Provide only the number of lines in the records below that include "will".

━━ Dataset entries

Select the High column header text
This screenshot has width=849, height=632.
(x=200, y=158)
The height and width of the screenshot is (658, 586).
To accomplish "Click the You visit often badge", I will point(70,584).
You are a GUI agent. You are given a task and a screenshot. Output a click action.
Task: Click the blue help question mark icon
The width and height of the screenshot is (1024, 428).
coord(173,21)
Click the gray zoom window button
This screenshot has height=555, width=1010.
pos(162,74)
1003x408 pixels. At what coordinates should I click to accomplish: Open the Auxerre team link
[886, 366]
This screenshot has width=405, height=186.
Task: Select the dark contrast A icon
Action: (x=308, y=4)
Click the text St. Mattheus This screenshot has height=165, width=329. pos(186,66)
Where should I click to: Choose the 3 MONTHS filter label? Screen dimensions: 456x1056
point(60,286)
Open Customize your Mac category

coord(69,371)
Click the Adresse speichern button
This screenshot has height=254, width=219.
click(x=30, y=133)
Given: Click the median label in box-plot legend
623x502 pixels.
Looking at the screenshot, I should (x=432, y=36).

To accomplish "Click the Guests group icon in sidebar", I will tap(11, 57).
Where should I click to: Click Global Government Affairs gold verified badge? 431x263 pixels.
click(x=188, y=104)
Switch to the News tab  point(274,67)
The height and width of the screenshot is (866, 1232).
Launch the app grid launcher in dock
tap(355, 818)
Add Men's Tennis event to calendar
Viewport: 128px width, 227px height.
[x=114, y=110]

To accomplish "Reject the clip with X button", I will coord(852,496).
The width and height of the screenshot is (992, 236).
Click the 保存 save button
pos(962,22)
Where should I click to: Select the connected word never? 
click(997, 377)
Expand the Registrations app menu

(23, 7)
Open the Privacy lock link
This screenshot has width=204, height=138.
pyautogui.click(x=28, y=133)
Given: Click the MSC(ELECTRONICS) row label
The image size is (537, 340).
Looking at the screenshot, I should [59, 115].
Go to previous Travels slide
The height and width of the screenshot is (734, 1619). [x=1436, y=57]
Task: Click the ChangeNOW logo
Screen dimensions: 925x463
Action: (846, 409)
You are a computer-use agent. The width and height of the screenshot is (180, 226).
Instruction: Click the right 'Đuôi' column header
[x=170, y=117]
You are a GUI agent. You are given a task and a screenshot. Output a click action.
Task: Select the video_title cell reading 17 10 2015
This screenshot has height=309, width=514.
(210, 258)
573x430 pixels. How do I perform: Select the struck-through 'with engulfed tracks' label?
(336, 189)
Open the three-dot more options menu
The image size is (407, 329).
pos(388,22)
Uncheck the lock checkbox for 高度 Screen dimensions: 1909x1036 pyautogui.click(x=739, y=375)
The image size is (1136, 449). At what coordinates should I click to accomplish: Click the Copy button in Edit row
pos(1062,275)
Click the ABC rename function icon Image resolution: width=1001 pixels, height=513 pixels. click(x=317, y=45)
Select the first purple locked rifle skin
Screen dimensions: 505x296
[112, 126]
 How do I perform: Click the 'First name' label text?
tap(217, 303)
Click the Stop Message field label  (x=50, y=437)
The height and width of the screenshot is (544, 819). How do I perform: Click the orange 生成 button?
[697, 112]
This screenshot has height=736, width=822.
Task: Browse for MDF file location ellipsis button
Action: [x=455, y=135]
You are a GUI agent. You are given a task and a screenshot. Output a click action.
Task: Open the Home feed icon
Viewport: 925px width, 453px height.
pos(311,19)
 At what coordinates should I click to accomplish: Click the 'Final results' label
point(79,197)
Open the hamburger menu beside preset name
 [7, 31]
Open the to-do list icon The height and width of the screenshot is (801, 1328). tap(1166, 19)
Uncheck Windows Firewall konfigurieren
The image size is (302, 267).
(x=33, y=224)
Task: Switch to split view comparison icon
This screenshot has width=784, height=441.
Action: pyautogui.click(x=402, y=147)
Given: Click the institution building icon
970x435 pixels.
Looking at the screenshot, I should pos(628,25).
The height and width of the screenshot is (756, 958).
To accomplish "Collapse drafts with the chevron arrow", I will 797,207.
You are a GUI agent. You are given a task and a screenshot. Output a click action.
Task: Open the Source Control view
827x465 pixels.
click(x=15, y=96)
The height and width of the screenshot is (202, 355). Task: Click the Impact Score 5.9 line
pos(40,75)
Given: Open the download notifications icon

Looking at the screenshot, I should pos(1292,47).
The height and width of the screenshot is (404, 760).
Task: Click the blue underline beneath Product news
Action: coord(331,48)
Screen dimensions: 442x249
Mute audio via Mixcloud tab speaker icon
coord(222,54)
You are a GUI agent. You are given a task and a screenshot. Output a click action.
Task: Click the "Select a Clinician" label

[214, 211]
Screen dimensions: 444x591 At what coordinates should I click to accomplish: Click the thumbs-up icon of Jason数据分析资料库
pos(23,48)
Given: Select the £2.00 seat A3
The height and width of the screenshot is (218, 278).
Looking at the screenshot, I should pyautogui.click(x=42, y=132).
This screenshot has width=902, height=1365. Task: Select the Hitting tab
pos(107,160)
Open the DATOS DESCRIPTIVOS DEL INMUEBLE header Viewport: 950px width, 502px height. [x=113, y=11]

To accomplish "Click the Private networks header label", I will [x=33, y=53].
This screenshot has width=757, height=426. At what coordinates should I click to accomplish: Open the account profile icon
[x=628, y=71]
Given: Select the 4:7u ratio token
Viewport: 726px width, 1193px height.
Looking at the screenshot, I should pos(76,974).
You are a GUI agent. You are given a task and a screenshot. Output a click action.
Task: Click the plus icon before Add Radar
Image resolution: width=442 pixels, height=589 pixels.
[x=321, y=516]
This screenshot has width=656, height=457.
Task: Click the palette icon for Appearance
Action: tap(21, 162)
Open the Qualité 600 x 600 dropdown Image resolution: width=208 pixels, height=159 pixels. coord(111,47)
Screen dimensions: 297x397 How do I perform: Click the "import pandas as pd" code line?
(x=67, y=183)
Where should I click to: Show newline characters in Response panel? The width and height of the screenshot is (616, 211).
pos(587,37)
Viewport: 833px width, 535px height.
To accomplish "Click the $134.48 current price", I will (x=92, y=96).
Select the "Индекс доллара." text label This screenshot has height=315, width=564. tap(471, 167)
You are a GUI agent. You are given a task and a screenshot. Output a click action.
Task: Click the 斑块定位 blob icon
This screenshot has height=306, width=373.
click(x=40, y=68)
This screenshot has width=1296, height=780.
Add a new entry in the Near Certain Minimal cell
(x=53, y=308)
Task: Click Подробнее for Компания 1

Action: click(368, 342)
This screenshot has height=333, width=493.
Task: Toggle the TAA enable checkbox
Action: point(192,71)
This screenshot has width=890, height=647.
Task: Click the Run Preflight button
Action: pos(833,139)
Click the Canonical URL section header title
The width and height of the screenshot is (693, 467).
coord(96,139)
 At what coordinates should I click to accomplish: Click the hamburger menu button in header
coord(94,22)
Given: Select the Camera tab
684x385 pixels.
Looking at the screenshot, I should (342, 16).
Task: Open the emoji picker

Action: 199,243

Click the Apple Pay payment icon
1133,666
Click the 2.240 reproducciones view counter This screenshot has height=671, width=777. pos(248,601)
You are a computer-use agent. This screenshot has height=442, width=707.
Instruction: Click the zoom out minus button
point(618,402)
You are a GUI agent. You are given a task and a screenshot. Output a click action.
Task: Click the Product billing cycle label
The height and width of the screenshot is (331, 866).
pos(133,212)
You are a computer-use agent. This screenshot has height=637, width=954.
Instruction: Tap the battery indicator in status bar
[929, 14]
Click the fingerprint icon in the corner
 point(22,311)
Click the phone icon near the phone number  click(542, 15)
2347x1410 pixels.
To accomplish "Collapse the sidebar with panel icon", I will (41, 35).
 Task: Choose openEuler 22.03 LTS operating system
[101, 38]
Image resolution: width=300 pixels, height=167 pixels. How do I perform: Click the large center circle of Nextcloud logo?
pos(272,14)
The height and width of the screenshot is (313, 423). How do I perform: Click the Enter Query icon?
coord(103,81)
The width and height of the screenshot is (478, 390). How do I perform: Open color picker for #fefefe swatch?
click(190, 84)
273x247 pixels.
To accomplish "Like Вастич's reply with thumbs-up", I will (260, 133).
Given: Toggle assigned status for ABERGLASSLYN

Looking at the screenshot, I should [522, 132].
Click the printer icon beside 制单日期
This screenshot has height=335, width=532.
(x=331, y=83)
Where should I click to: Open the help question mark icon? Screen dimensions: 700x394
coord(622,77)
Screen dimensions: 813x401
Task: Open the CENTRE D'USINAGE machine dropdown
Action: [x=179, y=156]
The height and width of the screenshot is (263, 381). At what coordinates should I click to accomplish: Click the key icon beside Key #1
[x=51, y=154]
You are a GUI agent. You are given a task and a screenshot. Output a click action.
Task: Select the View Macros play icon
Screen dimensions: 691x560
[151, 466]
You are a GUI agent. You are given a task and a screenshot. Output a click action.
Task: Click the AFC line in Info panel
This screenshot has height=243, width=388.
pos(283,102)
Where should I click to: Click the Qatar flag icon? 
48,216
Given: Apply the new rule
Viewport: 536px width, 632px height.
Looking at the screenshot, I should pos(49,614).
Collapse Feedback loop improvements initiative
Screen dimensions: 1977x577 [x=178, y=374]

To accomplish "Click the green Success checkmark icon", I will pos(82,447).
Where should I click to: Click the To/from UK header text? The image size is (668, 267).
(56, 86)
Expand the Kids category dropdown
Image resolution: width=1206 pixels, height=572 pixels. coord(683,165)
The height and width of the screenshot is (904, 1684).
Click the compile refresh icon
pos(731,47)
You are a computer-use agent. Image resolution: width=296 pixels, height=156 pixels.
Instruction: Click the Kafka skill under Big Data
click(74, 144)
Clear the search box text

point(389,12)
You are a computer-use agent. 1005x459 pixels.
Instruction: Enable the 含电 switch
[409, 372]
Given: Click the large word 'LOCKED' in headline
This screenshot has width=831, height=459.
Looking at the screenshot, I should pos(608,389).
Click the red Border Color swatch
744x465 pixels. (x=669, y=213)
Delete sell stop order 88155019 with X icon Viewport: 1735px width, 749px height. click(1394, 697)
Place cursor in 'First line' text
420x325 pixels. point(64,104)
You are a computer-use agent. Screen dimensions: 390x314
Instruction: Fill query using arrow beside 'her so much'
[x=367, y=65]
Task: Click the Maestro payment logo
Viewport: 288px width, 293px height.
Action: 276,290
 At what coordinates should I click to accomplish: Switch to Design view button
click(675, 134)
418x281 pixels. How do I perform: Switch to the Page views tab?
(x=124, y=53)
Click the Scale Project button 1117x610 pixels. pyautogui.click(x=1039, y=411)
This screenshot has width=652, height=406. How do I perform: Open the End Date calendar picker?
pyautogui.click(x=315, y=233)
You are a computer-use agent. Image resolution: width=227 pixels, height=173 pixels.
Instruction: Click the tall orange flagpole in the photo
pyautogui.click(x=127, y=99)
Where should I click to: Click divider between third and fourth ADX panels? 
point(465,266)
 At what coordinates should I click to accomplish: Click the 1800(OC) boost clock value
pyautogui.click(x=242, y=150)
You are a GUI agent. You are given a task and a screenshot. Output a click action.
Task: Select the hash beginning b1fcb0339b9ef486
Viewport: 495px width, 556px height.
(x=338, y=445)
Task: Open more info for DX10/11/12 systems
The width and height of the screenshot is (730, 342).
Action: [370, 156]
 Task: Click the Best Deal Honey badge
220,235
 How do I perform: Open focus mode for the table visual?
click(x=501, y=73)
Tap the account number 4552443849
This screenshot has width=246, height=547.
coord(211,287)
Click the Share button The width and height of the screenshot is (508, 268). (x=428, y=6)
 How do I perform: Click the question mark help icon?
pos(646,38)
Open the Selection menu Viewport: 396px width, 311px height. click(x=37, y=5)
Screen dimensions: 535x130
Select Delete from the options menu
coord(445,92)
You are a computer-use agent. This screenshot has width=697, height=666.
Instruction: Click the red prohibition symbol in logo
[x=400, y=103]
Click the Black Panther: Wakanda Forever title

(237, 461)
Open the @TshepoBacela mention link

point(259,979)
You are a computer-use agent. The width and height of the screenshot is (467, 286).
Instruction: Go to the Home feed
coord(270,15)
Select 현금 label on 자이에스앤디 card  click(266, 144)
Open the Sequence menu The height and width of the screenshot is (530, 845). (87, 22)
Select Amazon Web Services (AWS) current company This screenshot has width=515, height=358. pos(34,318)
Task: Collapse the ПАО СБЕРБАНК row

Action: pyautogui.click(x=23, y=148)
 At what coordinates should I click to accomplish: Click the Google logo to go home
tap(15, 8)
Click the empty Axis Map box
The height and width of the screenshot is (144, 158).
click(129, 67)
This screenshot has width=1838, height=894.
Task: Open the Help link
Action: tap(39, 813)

━━━━

→ Answer box: 9